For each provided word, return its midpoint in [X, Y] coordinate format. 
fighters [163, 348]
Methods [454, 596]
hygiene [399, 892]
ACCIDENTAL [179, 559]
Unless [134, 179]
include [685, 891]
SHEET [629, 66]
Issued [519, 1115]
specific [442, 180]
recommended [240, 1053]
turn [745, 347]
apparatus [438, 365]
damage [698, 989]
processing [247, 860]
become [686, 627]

--

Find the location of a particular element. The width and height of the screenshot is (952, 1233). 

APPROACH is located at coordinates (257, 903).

--

» **EXERCISE PROMPT**:
Begin at the line that has "Methods [454, 596]" and stop after the line that has "become [686, 627]". Rewrite only those records, renaming "apparatus" to "equipment" and keeping everything else the same.

» **EXERCISE RESPONSE**:
Methods [454, 596]
hygiene [399, 892]
ACCIDENTAL [179, 559]
Unless [134, 179]
include [685, 891]
SHEET [629, 66]
Issued [519, 1115]
specific [442, 180]
recommended [240, 1053]
turn [745, 347]
equipment [438, 365]
damage [698, 989]
processing [247, 860]
become [686, 627]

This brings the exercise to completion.